# MLP Modeling for Interest Rates

### Imports and Setup

In [1]:
# imports
import pandas as pd
import numpy as np
import joblib
import matplotlib.pyplot as plt
from sklearn.metrics import mean_squared_error
from sklearn.model_selection import train_test_split
from sklearn.neural_network import MLPRegressor

from logics import rate_modeler, rate_forecast


# set colors
color0a = "#09EE90"
color0b = "#008000"
color1a = "#87CEFA"
color1b = "#0000CD"
color2a = "#F08080"
color2b = "#B22222"

# read data
df = pd.read_csv("../00_data/clean_data_rates.csv", parse_dates=["Date"])

base_viz = False

### Base Data Visualizations

In [2]:
if base_viz:
    # Plot the remaining data
    plt.figure(figsize=(12, 8))

    # loop through the non-date columns
    for i in range(1, len(df.columns)):
        plt.plot(
            df["Date"], df.iloc[:, i], label=df.columns[i], alpha=0.7, linewidth=0.75
        )

    # Set the X axis label to be more readable
    plt.xticks(rotation=45)

    # make the X axis year only
    plt.gca().xaxis.set_major_formatter(plt.matplotlib.dates.DateFormatter("%Y"))

    # set ylim
    plt.ylim(0, 13)

    # set the title and axis labels
    plt.title("Interest Rates")
    plt.xlabel("Date")
    plt.ylabel("Interest Rate")

    # set the legend
    plt.legend(loc="upper right")

    # show
    plt.show()

### Data Preprocessing

To conduct each experiment, a dataset will be constructed locally based on the following parameters:

- **Lookback Range**: The number of days of data to use to predict the next target date's interest rate. This will be a hyperparameter that will be tuned for each experiment.
- **Target Date**: The date for which the interest rate will be predicted, expressed as T+N. This will be a hyperparameter that will be tuned for each experiment.
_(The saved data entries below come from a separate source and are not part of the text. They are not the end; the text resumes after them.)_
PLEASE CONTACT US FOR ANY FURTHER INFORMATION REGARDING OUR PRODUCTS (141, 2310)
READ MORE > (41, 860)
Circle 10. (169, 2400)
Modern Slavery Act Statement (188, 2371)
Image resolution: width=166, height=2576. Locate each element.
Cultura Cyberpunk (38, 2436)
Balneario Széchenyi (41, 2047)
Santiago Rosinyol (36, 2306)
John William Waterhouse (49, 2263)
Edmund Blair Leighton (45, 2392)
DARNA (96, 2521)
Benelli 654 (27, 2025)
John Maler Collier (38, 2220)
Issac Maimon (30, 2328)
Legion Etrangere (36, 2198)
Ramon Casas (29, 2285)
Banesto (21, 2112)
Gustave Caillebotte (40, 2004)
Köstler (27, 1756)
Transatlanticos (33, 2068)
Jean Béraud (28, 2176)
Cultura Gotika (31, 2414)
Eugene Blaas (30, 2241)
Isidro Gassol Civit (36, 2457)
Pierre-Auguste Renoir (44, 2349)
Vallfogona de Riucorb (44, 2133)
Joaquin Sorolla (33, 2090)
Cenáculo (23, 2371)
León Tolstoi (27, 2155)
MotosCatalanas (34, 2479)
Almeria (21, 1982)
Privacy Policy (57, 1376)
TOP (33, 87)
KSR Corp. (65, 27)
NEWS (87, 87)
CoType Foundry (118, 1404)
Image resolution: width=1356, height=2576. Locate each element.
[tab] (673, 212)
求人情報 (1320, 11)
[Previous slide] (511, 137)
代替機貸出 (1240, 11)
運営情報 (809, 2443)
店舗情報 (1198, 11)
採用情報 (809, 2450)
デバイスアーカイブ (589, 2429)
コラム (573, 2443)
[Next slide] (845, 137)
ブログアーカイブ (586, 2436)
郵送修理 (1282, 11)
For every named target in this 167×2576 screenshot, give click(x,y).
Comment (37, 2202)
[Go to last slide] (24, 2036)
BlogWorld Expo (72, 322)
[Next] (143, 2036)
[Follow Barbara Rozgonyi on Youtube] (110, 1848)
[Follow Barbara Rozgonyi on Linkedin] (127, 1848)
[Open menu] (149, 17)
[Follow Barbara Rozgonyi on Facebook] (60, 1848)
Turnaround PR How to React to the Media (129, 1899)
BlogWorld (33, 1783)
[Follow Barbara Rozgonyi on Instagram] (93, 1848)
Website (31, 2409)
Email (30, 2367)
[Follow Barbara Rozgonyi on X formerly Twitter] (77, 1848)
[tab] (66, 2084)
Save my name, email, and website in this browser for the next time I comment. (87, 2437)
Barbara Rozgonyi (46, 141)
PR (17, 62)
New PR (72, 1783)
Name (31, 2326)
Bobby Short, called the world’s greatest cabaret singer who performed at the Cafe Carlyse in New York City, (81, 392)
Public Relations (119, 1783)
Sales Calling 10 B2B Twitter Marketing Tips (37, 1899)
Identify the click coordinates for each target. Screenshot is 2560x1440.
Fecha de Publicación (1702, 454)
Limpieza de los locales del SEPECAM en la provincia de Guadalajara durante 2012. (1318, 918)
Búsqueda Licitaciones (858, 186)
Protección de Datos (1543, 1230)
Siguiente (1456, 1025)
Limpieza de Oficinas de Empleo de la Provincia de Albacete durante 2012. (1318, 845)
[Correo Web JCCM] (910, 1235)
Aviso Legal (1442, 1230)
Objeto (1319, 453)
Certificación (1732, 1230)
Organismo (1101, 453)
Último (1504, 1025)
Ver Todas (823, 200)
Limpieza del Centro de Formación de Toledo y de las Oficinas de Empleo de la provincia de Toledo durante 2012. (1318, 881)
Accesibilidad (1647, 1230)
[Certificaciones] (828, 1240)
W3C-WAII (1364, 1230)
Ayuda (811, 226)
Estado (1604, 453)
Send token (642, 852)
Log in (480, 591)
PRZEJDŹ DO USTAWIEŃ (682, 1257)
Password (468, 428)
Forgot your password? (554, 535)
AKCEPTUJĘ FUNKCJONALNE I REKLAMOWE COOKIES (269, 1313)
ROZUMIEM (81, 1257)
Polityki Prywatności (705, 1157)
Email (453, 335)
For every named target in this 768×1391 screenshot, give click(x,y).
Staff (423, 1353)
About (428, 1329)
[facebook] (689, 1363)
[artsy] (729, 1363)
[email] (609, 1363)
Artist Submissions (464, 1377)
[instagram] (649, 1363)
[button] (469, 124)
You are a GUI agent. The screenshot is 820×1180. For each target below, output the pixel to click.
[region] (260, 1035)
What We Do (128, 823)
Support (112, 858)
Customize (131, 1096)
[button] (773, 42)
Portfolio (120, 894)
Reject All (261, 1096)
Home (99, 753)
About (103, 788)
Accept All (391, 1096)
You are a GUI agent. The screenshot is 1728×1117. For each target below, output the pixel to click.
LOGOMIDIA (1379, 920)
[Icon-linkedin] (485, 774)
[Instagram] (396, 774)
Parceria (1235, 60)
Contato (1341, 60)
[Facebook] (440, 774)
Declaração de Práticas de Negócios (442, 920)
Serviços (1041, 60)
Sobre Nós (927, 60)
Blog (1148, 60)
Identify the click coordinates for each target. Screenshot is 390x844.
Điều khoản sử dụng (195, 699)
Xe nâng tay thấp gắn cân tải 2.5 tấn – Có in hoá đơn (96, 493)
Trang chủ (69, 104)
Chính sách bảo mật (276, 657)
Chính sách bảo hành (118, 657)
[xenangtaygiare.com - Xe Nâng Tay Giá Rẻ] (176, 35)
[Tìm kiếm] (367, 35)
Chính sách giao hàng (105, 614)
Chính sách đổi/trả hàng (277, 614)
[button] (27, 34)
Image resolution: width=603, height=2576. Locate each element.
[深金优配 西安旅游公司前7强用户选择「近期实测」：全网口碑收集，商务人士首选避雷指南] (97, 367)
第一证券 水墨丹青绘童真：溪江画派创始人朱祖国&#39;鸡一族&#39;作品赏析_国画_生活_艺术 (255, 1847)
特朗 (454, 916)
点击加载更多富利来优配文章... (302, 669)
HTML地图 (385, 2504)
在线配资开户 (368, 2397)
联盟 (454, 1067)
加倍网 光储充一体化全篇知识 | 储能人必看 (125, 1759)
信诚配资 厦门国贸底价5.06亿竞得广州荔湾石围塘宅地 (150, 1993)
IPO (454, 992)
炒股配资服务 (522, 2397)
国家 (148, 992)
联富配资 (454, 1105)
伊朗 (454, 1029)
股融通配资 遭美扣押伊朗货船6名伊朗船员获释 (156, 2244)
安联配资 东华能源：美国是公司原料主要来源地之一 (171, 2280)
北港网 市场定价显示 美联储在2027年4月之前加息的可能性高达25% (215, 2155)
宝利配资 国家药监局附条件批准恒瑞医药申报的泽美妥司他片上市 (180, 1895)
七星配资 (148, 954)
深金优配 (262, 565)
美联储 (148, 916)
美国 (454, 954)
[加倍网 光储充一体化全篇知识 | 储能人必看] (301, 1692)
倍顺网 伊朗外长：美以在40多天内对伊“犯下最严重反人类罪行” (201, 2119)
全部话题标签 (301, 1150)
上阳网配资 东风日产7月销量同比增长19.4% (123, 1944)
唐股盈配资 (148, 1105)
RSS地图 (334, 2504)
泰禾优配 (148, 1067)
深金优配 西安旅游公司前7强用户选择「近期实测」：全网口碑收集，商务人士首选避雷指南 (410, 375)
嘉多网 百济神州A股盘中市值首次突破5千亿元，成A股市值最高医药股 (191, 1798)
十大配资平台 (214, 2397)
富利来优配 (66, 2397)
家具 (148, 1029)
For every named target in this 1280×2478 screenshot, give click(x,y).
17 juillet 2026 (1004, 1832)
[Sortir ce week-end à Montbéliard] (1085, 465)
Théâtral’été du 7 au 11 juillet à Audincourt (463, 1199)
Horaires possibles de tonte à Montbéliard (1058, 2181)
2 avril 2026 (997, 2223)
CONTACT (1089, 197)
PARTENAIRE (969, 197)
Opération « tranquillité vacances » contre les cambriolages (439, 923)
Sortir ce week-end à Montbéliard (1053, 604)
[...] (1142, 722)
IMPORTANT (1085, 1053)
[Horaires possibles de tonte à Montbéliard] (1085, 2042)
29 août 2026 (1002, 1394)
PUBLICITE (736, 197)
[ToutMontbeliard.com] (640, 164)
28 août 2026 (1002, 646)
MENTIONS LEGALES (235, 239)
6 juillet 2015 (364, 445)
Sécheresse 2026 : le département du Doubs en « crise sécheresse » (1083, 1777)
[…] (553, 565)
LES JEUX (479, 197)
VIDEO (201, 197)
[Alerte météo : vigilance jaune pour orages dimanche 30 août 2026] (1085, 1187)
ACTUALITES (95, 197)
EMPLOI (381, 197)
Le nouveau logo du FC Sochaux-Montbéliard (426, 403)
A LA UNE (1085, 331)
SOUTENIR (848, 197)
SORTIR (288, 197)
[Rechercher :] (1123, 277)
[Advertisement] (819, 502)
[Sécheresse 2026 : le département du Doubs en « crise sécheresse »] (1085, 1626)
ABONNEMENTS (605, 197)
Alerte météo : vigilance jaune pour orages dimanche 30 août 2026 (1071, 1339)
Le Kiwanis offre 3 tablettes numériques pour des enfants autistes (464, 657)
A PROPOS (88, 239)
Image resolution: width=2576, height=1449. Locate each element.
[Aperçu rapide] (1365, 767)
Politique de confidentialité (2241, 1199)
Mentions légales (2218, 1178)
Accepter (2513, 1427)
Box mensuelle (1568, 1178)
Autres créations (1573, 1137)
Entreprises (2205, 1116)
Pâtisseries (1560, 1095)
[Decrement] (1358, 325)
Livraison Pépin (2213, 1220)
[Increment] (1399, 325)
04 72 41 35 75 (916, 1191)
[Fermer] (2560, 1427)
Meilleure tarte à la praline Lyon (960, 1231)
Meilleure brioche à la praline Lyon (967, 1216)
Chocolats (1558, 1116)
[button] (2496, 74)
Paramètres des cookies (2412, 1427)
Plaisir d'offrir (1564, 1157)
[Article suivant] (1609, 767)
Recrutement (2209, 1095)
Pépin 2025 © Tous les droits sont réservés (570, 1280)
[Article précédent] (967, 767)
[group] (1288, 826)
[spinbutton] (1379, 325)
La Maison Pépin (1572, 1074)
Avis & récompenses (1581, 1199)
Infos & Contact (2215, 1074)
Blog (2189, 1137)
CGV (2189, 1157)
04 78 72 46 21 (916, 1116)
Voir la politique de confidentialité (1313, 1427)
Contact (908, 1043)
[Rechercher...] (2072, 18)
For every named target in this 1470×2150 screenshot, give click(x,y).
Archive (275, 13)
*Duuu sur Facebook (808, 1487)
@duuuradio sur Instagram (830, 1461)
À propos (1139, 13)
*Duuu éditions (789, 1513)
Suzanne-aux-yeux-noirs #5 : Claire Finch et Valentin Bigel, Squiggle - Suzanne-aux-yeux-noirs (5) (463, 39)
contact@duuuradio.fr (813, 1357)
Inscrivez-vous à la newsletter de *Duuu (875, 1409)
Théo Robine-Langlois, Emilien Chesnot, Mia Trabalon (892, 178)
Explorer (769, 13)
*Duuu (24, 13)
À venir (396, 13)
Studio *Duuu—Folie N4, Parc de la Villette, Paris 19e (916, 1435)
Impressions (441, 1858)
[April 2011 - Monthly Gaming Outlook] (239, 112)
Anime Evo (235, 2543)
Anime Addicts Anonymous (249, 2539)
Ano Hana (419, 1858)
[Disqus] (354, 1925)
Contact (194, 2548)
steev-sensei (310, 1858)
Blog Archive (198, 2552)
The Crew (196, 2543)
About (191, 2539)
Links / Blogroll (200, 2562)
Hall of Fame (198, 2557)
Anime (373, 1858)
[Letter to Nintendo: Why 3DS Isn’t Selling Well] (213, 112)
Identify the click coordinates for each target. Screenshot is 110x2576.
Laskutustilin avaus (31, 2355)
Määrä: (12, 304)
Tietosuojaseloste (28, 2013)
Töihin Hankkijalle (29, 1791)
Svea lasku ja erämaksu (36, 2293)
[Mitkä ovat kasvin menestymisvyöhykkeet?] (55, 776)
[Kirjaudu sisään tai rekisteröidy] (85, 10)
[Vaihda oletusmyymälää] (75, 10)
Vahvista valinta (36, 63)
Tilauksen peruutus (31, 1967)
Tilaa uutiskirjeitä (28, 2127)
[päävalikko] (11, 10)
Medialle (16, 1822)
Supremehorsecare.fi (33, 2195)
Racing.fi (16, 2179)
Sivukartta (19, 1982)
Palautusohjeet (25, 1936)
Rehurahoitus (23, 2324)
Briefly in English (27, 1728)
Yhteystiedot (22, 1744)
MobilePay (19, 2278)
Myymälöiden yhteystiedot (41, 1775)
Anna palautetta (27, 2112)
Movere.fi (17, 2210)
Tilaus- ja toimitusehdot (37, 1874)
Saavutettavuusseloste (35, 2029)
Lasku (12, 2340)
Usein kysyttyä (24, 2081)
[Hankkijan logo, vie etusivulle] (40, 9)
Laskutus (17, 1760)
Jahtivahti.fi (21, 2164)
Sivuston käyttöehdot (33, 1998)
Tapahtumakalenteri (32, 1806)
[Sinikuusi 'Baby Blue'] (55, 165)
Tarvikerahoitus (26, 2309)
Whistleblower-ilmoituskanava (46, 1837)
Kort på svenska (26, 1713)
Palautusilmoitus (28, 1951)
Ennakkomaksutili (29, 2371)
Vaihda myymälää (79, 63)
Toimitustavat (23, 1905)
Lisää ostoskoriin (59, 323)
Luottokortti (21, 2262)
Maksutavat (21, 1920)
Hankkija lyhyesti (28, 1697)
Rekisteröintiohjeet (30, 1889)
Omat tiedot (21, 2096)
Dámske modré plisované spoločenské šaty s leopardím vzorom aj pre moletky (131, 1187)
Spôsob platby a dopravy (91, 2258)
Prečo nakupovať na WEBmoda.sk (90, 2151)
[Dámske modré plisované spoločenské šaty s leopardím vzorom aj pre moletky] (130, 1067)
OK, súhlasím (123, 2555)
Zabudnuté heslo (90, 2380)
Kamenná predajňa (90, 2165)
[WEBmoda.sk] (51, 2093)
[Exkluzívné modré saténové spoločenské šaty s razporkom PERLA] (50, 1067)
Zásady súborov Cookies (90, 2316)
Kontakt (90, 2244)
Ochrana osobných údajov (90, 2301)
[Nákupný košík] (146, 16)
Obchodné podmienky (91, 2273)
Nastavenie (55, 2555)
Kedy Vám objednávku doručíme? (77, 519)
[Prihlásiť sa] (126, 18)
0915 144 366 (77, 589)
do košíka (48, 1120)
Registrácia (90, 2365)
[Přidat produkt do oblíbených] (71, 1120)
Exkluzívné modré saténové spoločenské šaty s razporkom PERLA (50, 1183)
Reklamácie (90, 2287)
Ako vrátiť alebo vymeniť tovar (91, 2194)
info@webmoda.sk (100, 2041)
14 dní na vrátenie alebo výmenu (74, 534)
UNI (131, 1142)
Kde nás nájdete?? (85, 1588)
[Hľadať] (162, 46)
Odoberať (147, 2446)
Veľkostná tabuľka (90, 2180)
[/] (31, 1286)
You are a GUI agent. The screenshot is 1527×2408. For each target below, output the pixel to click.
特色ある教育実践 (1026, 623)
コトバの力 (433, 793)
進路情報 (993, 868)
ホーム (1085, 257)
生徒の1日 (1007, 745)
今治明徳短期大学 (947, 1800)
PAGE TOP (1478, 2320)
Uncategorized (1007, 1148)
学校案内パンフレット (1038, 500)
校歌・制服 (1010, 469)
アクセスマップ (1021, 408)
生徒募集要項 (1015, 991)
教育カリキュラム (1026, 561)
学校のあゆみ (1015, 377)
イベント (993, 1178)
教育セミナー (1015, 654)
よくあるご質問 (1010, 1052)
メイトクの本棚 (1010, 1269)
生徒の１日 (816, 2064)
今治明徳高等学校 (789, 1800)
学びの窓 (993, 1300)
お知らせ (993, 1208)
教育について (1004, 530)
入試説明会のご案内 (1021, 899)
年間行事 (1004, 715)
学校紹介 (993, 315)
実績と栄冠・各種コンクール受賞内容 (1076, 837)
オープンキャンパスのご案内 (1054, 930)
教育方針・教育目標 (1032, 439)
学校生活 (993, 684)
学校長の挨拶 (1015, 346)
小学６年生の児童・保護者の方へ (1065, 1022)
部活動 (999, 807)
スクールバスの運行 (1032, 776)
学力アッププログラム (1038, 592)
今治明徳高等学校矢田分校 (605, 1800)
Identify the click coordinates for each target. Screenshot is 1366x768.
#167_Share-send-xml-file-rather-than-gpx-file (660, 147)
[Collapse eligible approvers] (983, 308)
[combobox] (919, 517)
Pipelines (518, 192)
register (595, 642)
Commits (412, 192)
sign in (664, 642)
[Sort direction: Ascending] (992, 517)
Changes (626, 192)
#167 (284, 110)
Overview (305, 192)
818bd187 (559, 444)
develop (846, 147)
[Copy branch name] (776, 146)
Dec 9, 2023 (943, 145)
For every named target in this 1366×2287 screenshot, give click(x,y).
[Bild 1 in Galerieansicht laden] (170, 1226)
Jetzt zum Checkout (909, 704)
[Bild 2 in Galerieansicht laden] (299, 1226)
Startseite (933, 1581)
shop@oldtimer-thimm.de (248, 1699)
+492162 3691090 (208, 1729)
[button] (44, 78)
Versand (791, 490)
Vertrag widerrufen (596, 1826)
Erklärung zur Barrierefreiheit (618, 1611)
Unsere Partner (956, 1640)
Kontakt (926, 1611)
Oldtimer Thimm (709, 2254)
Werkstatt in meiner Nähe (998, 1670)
To illustrate the process, we will use the following example:

- **Lookback Range**: 25 days
- **Target Date**: T+5

To predict the interest rate curve for T+5 using a 25-day lookback range, we will build the dataset as follows:

- Configure the dataset so that the oldest 30 days are not used as targets in training or validation. This is because of the 25-day lookback range and the 5-day target date.
- For each target date, we will add the 5 to 30 days of preceeding data to the dataset as predictors. This will be the parameter set for the model.
- The target for each target date will be the interest rate curve for that date, but functionally this training date is one week in the future from our last data point.

We will then use this dataset to train MLP Regression models to predict the interest rate curve for T+5 and assess the accuracy.

### Configure Parameters for Model Searching

Lookback minimum is 1

Lookforward minimum is 2

When you have configured you model and ranges to the desired values, run the cell with `save_data = True` and `save_model = True` to get the appropriate data and model files saved to the correct locations.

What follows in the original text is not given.